Joyner went on to say that the city’s funding level was around 80 percent until the plan took a huge hit during the “crash of 2008” and that it will take many years to recover.

“Your situation is challenging, but it’s not dire,” Joyner said. “Nothing happens overnight. You’ve made the right decisions going forward.”

In addition to making projections about the pension plan’s performance and funding requirements, Joyner was asked to run a scenario which would clue the City Council into what might happen to the plan if the city’s 113 electric employees — or at least the 87 electric employees not in the Customer Service Department — were rolled off the plan and into jobs with Florida Power and Light after a sale of the utility.

Joyner said he could do a pro forma for that possibility, but that he would need the identities of the individual employees to make a prediction about what their behavior might be in that situation.
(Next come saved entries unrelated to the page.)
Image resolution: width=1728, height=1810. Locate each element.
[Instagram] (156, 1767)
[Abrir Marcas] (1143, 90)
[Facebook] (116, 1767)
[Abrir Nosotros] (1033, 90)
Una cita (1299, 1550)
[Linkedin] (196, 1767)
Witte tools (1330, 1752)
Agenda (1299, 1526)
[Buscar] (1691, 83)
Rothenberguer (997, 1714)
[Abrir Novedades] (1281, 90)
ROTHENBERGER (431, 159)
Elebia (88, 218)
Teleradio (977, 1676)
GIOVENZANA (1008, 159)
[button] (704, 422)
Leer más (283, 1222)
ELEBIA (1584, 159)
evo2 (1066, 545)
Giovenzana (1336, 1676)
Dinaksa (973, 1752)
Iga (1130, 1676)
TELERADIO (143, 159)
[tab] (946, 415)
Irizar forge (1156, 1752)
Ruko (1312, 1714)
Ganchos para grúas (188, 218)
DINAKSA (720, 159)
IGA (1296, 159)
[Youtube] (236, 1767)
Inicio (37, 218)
Some employees might stay and some might just retire. It was not asked how much that analysis would cost the city.

Last year, the previous council voted to spread that loss out over 30 years instead of 20 years.

“State law allows you to take a 30-year amortization period,” Joyner said. “You had done everything in 20 years.”

Vero in 2010 also increased the employee contribution from 2.25 percent to 3.25 percent and decreased the percentage of the benefit for new employees coming onto the plan from 2.25 percent to 1.6 percent.

If an employee joined the city at age 33, stayed 28 years and retired at 61, under the current plan he or she would receive about 45 percent of their top salary in the form of a pension. Plus a typical Social Security check, this would replace 70 to 75 percent of their income in retirement.

The City of Vero Beach currently has 407 employees paying into the pension plan and 250 retired employees receiving pension checks.

Council members also got some serious news about the city health plan and were given a few recommendations to cut costs.

Kurt Gehring of the Gehring Group and his associate gave the council a menu of alternatives, one of which was adding a less-robust Blue Cross Blue Shield Blue Options plan to the offering as baseline coverage, where the city currently has a Blue Choices plan in that slot.

Last year, employees were offered three different levels of insurance and about 80 percent opted to pay a higher premium for a plan with lower deductibles and copays and better terms.

It was stated that the average age of the employees and retired employees on the City of Vero Beach health plan was 52 years old. After employees retire, they are allowed to buy into the health plan at the same rate as an active employee. There is a cost to the city to subsidize this insurance, especially for older workers who would pay high premiums on the open market.

The consultants will come back to the City Council later in the year to propose some concrete recommendations for the fiscal year beginning in October as part of the budget process.